Sei sulla pagina 1di 1

THE PREQUEL PROGRAMME

ORMSTON HOUSE
9-10 Patrick Street,
Limerick,
Ireland.
Composed by John Logan for The Prequel Programme www.prequel-ormstonhouse.com
Page 1 of 1 info@ormstonhouse.com

Who designed Ormston House?
By John Logan
Sometime in the 1860s or 70s, three redbrick houses, 9, 10 and 11 Patrick Street, each two bays
wide and four stories high over a basement, were demolished. They were of the type built between
1760 and 1840 that defined the New Town Pery streetscape and of which a few survive in Patrick,
Ellen, and Rutland streets. They were replaced, probably in the early 1870s, by the single building
now known as Ormston House. Michael Egan, who commissioned it, needed modern premises for
his thriving drink and food business: a ground floor uncluttered by load-bearing walls to take
counters, display cases and storage shelves; expansive, steel-shuttered, plate-glass windows to
reveal its riches to passers-by; upstairs stores and accommodation for a band of shop assistants.
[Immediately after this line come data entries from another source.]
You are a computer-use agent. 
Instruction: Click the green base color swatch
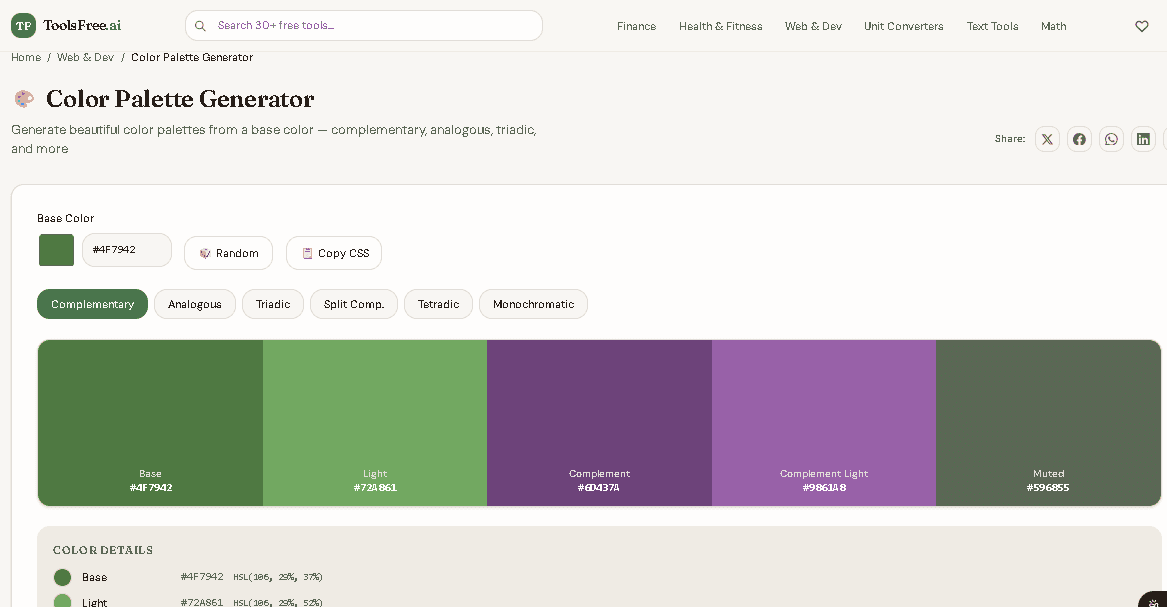click(x=56, y=250)
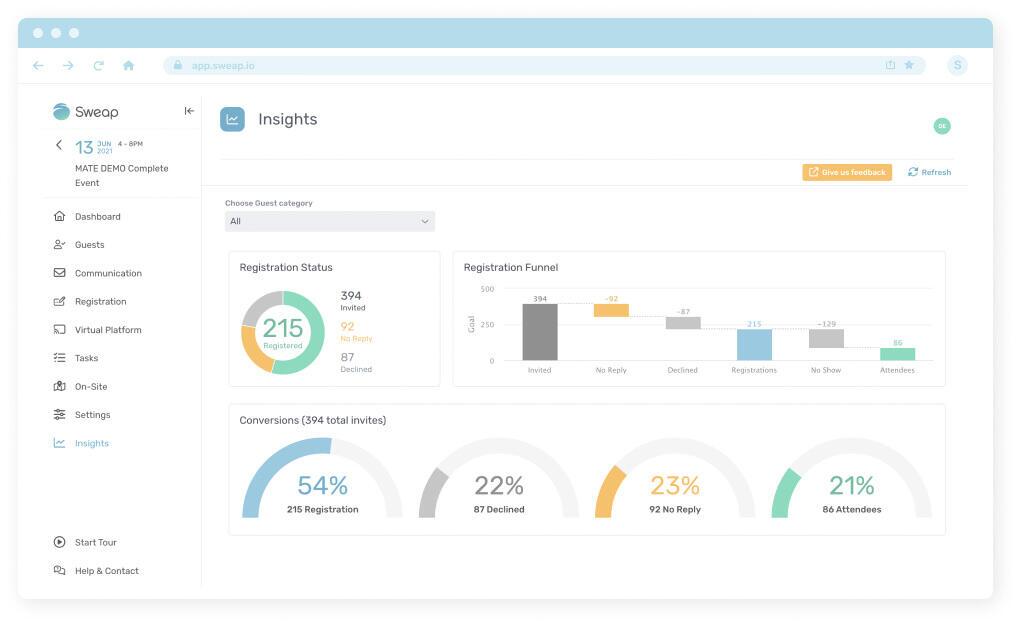Image resolution: width=1019 pixels, height=625 pixels.
Task: Click the Insights chart icon in header
Action: [232, 119]
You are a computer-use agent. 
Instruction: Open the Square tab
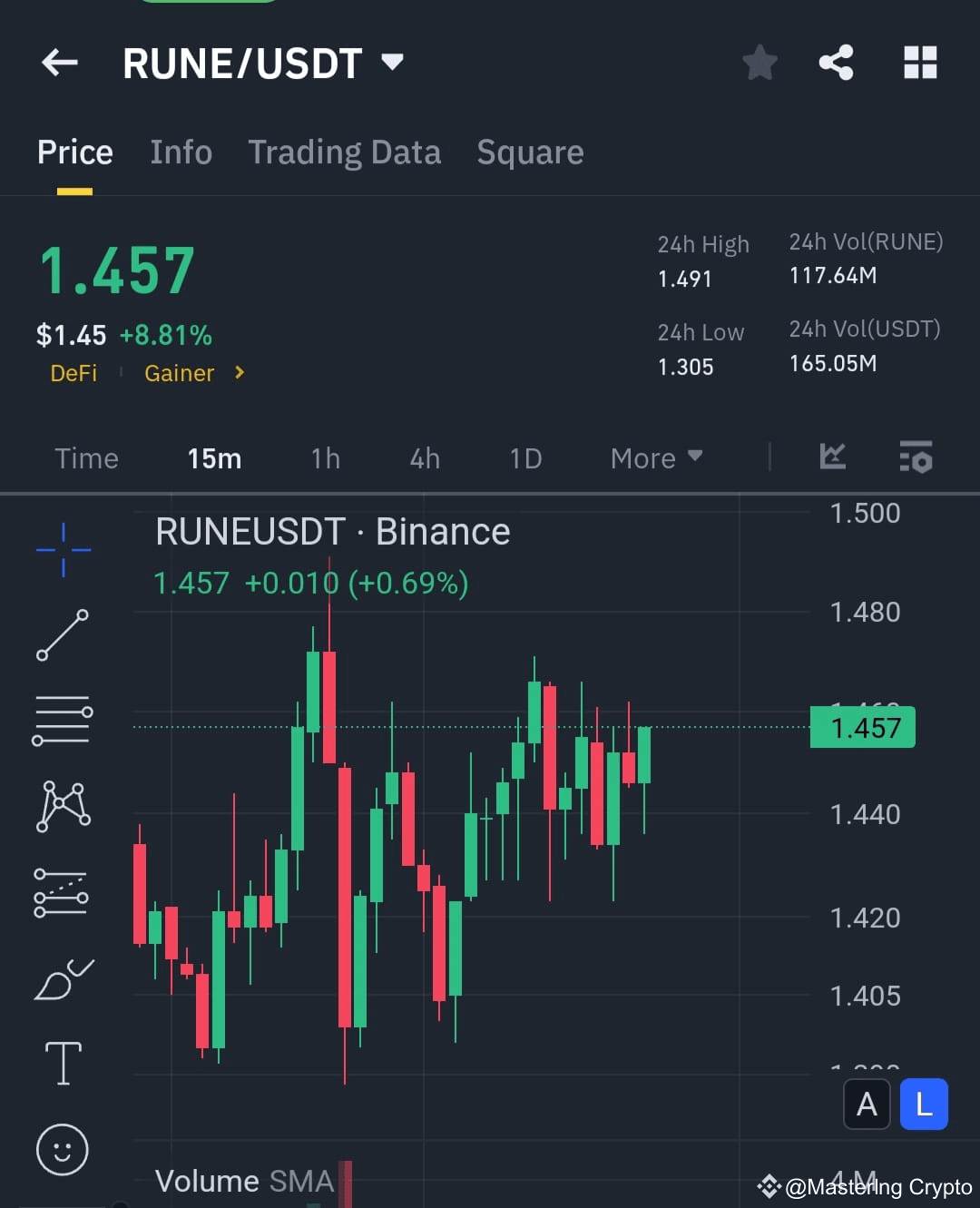click(x=530, y=152)
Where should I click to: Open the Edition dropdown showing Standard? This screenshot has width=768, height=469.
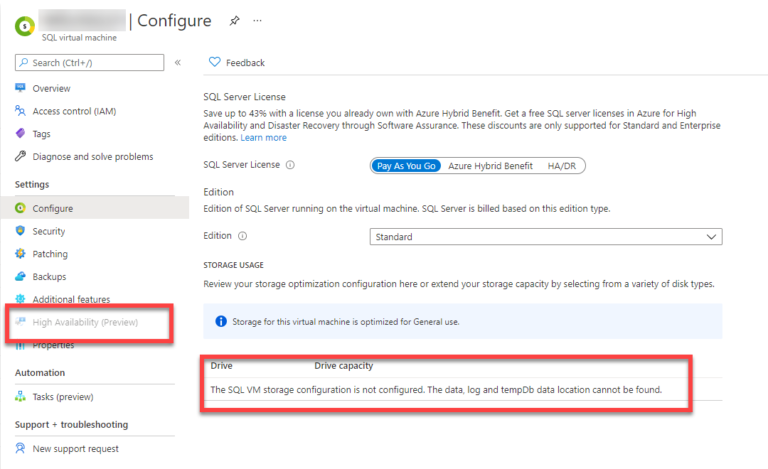click(x=545, y=237)
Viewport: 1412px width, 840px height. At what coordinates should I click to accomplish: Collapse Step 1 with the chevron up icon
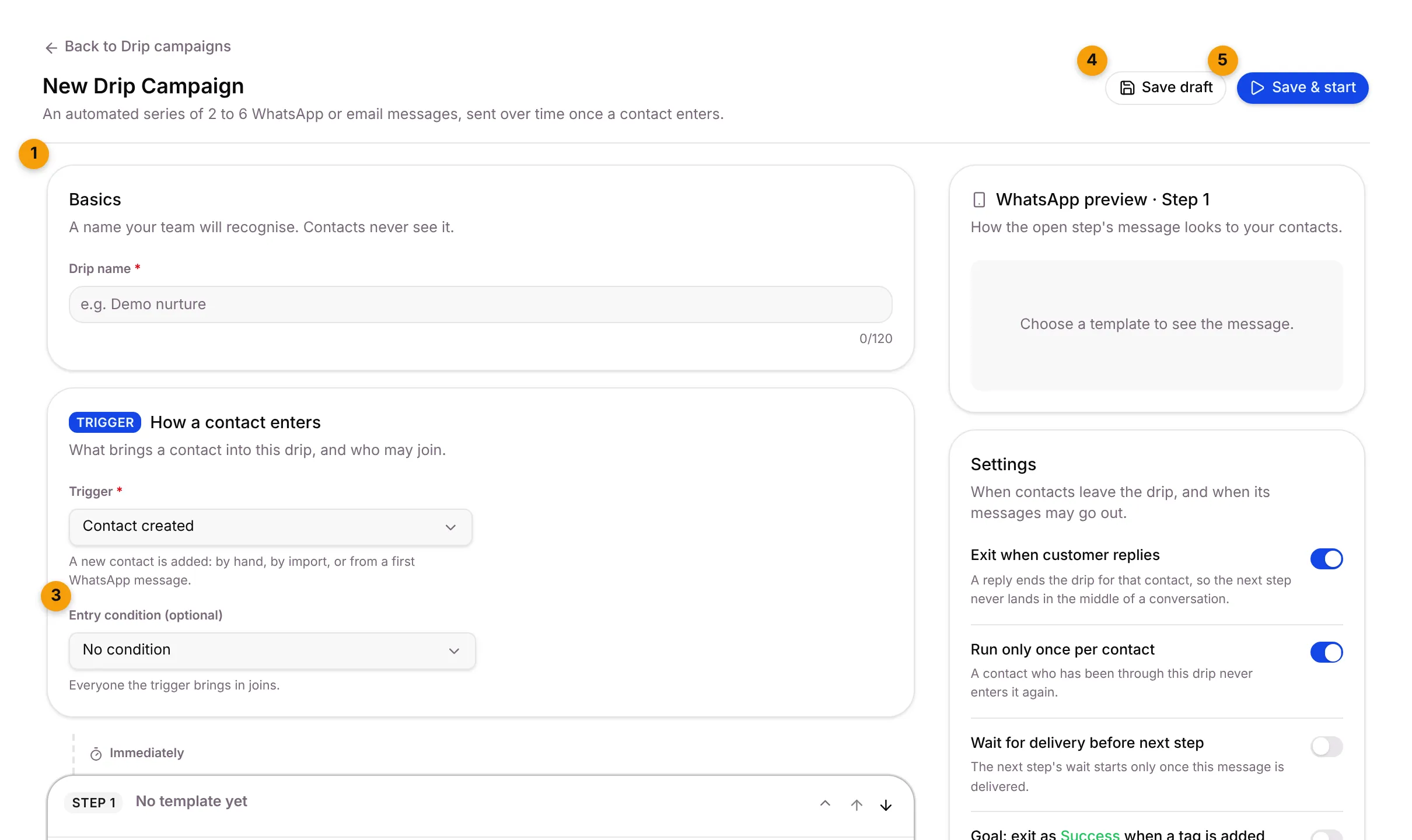pyautogui.click(x=825, y=804)
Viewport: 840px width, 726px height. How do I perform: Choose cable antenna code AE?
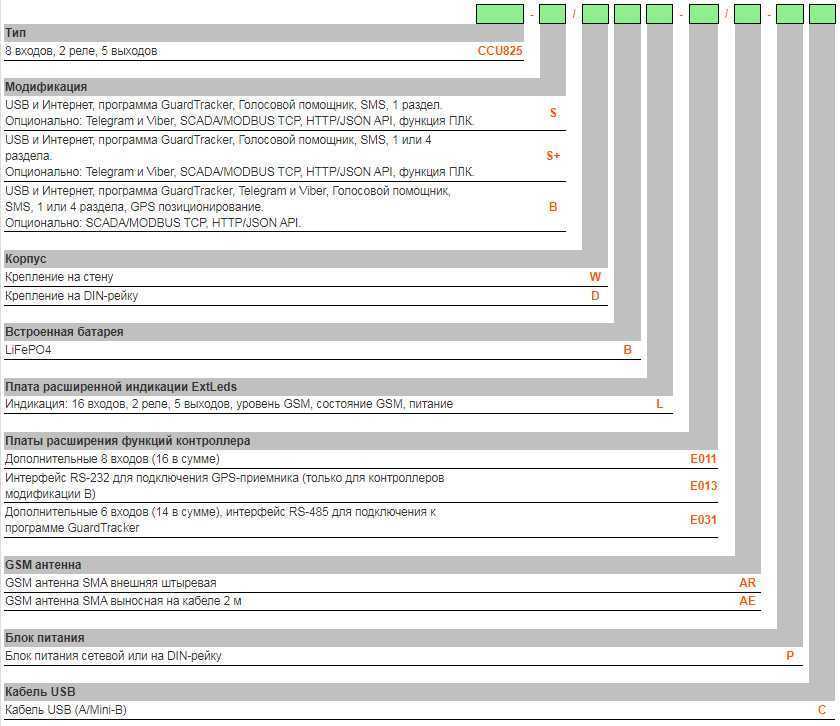747,601
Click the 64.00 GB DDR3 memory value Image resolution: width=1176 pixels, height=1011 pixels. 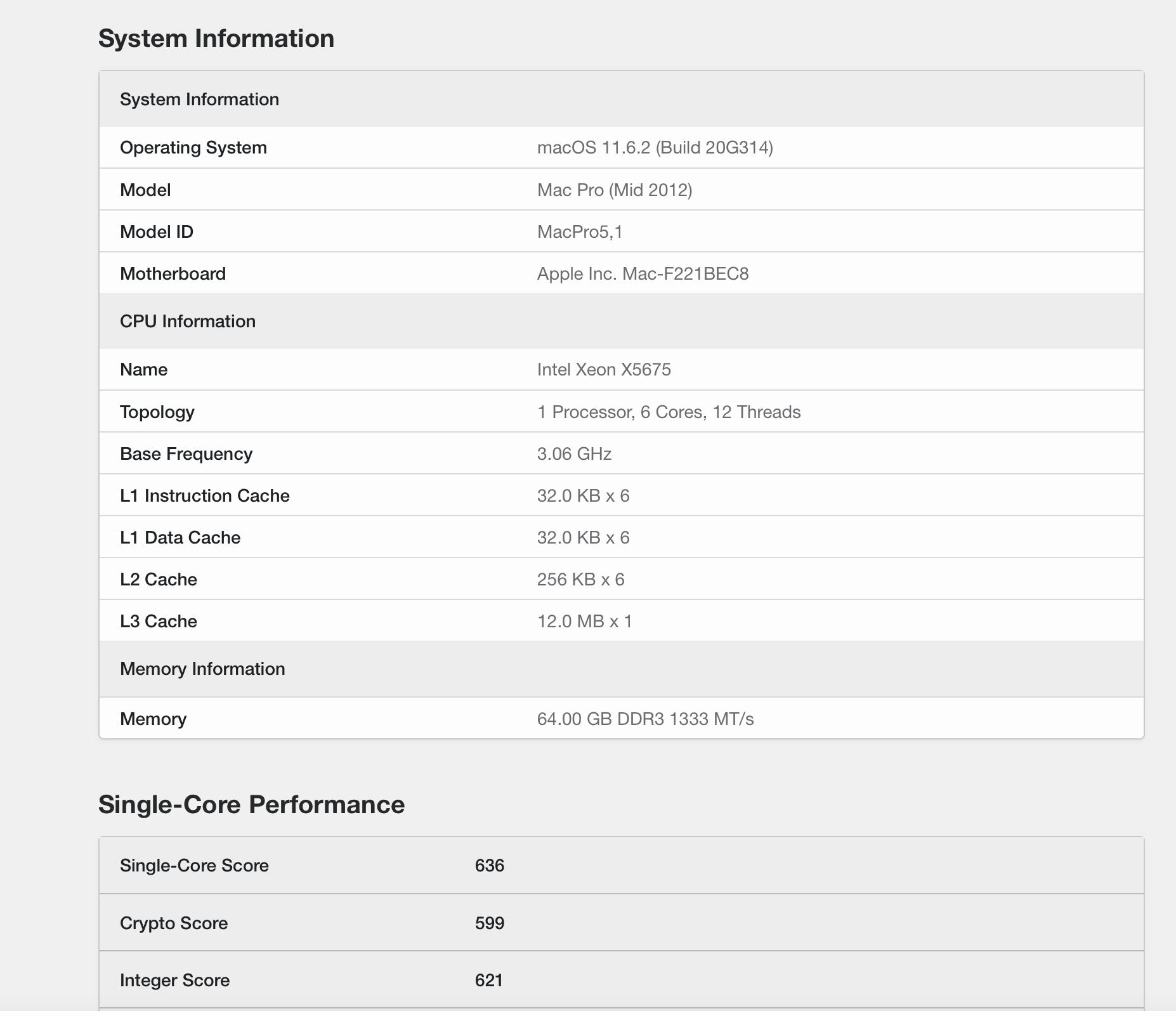[x=645, y=719]
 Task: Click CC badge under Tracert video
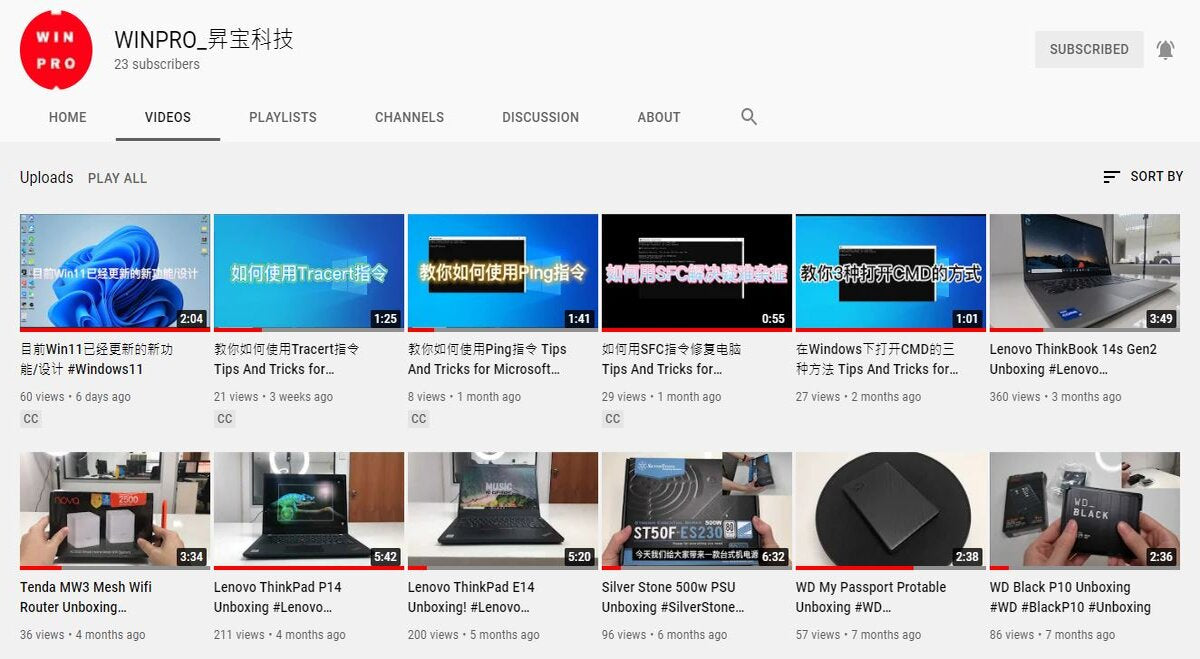225,419
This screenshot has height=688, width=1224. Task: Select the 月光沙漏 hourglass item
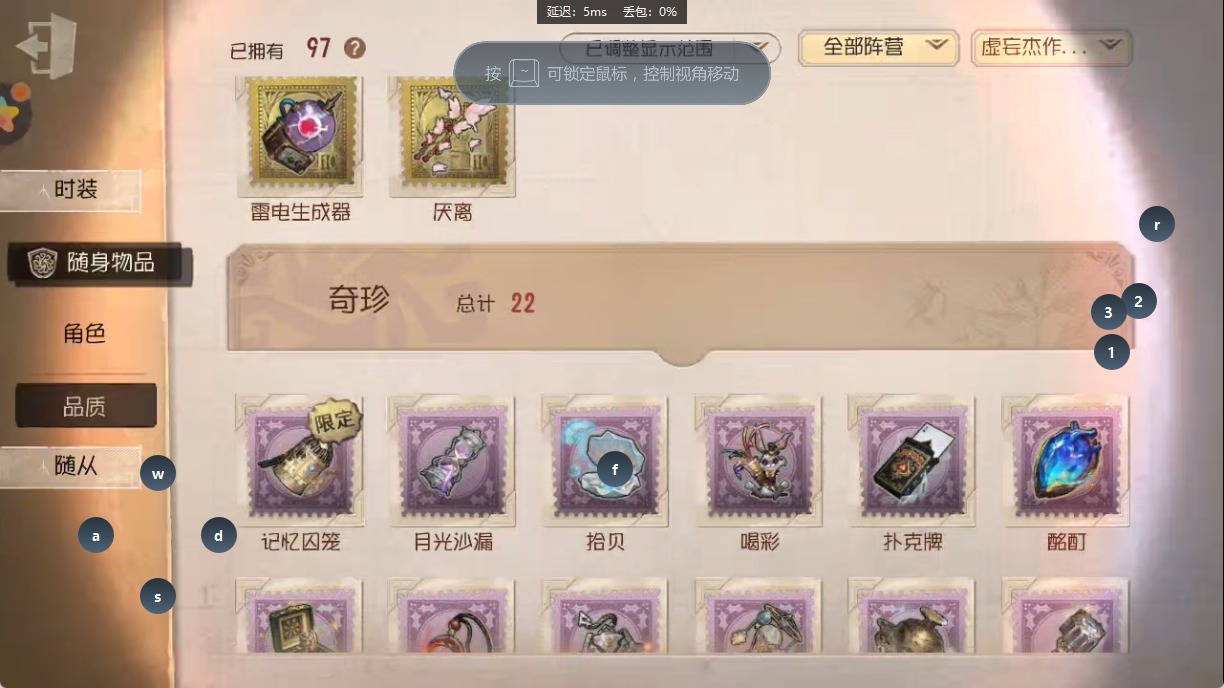click(453, 460)
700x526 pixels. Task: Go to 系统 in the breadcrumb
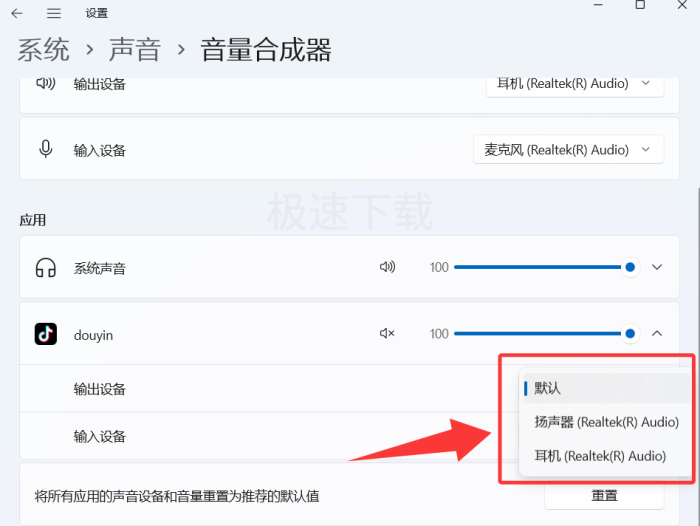click(44, 50)
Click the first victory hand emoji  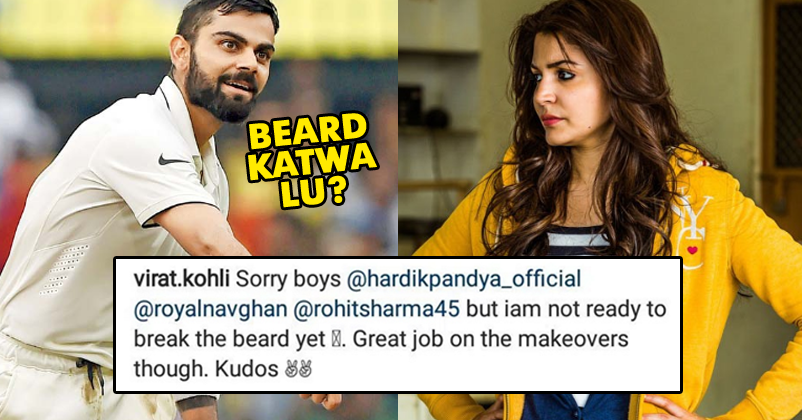pyautogui.click(x=291, y=369)
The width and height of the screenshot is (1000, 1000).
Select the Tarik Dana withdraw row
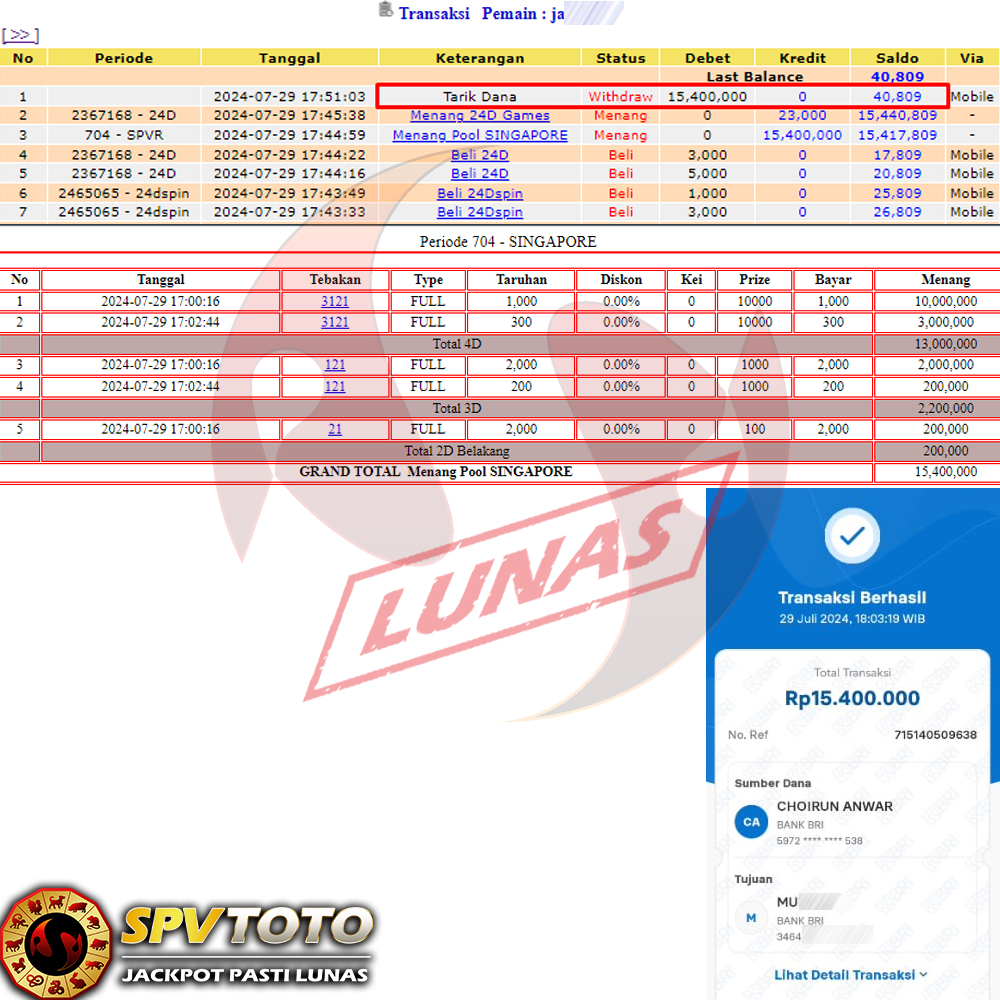pyautogui.click(x=480, y=97)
As a
result, the Patrick Street and Ellen Street corner got a new landmark, a small-scale Venetian palazzo.
Its door and window frames of finely carved limestone; blue and cream mosaic medallions carrying
the initials of its owner; brightly painted plasterwork, and Corinthian pilasters separating arched-
openings grouped in twos and threes, all contrasted with the repeated rectiliniar rhythms of its
brown bricked, unadorned neighbours. The style, hinting at the opulence of the exotic goods within,
also appealed to the owners and presumably the customers of other fashionable city businesses
such as Todds, McBirneys and Cannocks, whose shops survive (though rebuilt and remodelled) as
Brown Thomas, Debenhams, and Penneys.
It is not known who Michael Egan employed as his architect. A possible candidate is William Fogerty,
a Limerickman, who would be elected president of the Royal Institute of the Architects of Ireland in
1876. His practice was the most successful in the mid-century city and he designed for most of its
leading businesses. However, there is no documentary evidence to support the suggestion that he
designed for Egan and if Fogerty was known to favour the architectural style deployed there, any
one of a number of his talented contemporaries could easily have done the same. It would be
wonderful if the interest generated by the Prequel Programme brought to light clear evidence as to
who actually designed Ormston House.